(RECORDS TO USE Opens)

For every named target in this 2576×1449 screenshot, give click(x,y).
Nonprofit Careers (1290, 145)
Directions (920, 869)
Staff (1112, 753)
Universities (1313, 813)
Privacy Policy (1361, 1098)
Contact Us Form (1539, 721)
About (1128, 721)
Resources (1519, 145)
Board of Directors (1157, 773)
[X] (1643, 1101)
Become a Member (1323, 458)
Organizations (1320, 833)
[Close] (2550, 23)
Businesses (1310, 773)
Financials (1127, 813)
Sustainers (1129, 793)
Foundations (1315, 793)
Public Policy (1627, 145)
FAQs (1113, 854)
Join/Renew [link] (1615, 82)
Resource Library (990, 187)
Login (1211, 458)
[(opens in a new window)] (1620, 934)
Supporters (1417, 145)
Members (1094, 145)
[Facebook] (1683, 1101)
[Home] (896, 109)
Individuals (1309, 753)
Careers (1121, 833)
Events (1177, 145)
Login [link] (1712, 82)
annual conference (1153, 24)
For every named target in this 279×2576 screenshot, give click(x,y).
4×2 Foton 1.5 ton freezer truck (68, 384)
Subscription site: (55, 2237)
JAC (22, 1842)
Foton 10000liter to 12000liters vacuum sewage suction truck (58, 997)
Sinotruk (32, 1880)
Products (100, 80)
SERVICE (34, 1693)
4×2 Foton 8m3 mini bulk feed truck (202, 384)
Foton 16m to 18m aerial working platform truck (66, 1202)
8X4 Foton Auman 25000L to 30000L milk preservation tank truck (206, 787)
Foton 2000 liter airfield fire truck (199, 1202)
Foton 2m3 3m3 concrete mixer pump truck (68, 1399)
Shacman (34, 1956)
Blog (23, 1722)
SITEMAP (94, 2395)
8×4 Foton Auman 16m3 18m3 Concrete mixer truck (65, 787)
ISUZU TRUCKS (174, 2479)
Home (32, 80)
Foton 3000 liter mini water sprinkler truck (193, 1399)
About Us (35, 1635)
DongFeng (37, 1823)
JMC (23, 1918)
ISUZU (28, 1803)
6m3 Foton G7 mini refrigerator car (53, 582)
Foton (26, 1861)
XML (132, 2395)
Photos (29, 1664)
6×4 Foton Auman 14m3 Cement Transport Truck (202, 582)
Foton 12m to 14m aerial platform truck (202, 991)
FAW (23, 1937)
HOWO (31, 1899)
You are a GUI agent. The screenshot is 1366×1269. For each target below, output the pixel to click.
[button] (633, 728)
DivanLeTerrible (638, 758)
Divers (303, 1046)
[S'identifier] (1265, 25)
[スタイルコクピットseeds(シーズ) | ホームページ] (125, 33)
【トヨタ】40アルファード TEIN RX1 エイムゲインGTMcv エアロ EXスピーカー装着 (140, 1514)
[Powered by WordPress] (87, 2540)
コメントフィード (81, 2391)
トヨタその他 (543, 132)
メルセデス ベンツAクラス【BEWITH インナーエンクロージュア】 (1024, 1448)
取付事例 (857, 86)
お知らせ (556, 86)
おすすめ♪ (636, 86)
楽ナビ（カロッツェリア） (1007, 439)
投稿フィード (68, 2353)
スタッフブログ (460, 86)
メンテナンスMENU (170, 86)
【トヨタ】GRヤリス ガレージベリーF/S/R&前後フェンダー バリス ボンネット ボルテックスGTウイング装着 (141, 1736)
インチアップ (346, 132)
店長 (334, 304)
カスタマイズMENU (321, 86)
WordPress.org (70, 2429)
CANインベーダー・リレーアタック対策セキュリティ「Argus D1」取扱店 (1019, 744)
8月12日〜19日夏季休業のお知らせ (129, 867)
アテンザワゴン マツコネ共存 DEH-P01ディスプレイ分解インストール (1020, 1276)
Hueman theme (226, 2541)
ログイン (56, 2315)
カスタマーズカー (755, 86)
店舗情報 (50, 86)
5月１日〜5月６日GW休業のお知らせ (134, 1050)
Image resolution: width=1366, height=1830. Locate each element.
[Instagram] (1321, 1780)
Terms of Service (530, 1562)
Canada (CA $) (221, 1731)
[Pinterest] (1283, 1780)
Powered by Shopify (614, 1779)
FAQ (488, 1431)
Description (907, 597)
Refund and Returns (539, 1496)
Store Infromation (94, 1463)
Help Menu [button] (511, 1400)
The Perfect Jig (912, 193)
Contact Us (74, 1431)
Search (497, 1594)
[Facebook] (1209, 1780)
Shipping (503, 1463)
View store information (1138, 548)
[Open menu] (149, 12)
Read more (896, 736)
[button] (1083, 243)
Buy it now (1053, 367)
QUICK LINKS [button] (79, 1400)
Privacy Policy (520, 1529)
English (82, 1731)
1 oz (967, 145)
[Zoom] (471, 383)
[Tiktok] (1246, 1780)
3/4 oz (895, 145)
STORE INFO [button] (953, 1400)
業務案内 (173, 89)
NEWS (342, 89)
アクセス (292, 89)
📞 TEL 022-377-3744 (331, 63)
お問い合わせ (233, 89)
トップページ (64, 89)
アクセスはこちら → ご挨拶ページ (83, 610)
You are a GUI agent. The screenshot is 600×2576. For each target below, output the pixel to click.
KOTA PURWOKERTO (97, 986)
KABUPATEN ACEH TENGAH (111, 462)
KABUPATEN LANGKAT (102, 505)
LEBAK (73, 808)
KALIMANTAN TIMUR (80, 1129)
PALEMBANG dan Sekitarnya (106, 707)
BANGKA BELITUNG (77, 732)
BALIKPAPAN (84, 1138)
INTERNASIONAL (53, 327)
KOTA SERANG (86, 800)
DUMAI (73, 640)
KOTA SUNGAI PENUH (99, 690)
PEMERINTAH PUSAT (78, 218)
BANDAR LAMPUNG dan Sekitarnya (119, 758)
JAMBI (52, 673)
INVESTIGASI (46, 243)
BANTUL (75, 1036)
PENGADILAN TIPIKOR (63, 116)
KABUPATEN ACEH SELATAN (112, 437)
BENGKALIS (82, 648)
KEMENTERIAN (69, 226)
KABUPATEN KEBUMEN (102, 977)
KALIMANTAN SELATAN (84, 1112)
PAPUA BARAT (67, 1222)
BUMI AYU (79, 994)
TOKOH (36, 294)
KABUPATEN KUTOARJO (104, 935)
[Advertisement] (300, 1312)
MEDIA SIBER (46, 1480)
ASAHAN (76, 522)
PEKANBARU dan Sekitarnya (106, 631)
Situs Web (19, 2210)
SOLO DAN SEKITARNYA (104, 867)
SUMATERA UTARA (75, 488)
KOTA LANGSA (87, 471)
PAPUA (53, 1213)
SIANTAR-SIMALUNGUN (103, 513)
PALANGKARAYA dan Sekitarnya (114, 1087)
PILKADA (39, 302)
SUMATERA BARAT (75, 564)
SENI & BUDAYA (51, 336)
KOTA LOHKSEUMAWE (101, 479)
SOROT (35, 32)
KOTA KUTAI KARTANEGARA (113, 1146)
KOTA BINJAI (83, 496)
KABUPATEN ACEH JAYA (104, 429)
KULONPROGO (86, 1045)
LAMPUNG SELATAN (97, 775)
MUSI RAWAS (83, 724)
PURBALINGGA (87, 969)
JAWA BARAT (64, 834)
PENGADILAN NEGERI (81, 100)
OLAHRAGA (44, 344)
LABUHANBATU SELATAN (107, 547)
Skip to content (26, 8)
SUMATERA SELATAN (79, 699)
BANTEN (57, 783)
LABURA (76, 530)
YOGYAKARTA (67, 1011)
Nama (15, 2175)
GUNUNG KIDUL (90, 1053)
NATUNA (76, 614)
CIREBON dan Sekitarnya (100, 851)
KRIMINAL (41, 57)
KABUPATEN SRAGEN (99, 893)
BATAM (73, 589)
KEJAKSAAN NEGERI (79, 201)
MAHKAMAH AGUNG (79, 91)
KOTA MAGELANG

(RECORDS TO USE Closes)

- [PROBLEM TO SOLVE]: Copy the entries above exactly, but only from the line holding "EXスピーカー装着 (140, 1514)" through the line holding "KOTA SUNGAI PENUH (99, 690)", both included.

- [ANSWER SPACE]:
【トヨタ】40アルファード TEIN RX1 エイムゲインGTMcv エアロ EXスピーカー装着 (140, 1514)
[Powered by WordPress] (87, 2540)
コメントフィード (81, 2391)
トヨタその他 (543, 132)
メルセデス ベンツAクラス【BEWITH インナーエンクロージュア】 (1024, 1448)
取付事例 (857, 86)
お知らせ (556, 86)
おすすめ♪ (636, 86)
楽ナビ（カロッツェリア） (1007, 439)
投稿フィード (68, 2353)
スタッフブログ (460, 86)
メンテナンスMENU (170, 86)
【トヨタ】GRヤリス ガレージベリーF/S/R&前後フェンダー バリス ボンネット ボルテックスGTウイング装着 (141, 1736)
インチアップ (346, 132)
店長 (334, 304)
カスタマイズMENU (321, 86)
WordPress.org (70, 2429)
CANインベーダー・リレーアタック対策セキュリティ「Argus D1」取扱店 (1019, 744)
8月12日〜19日夏季休業のお知らせ (129, 867)
アテンザワゴン マツコネ共存 DEH-P01ディスプレイ分解インストール (1020, 1276)
Hueman theme (226, 2541)
ログイン (56, 2315)
カスタマーズカー (755, 86)
店舗情報 (50, 86)
5月１日〜5月６日GW休業のお知らせ (134, 1050)
Image resolution: width=1366, height=1830. Locate each element.
[Instagram] (1321, 1780)
Terms of Service (530, 1562)
Canada (CA $) (221, 1731)
[Pinterest] (1283, 1780)
Powered by Shopify (614, 1779)
FAQ (488, 1431)
Description (907, 597)
Refund and Returns (539, 1496)
Store Infromation (94, 1463)
Help Menu [button] (511, 1400)
The Perfect Jig (912, 193)
Contact Us (74, 1431)
Search (497, 1594)
[Facebook] (1209, 1780)
Shipping (503, 1463)
View store information (1138, 548)
[Open menu] (149, 12)
Read more (896, 736)
[button] (1083, 243)
Buy it now (1053, 367)
QUICK LINKS [button] (79, 1400)
Privacy Policy (520, 1529)
English (82, 1731)
1 oz (967, 145)
[Zoom] (471, 383)
[Tiktok] (1246, 1780)
3/4 oz (895, 145)
STORE INFO [button] (953, 1400)
業務案内 (173, 89)
NEWS (342, 89)
アクセス (292, 89)
📞 TEL 022-377-3744 (331, 63)
お問い合わせ (233, 89)
トップページ (64, 89)
アクセスはこちら → ご挨拶ページ (83, 610)
You are a GUI agent. The screenshot is 600×2576. For each target below, output the pixel to click.
KOTA PURWOKERTO (97, 986)
KABUPATEN ACEH TENGAH (111, 462)
KABUPATEN LANGKAT (102, 505)
LEBAK (73, 808)
KALIMANTAN TIMUR (80, 1129)
PALEMBANG dan Sekitarnya (106, 707)
BANGKA BELITUNG (77, 732)
BALIKPAPAN (84, 1138)
INTERNASIONAL (53, 327)
KOTA SERANG (86, 800)
DUMAI (73, 640)
KOTA SUNGAI PENUH (99, 690)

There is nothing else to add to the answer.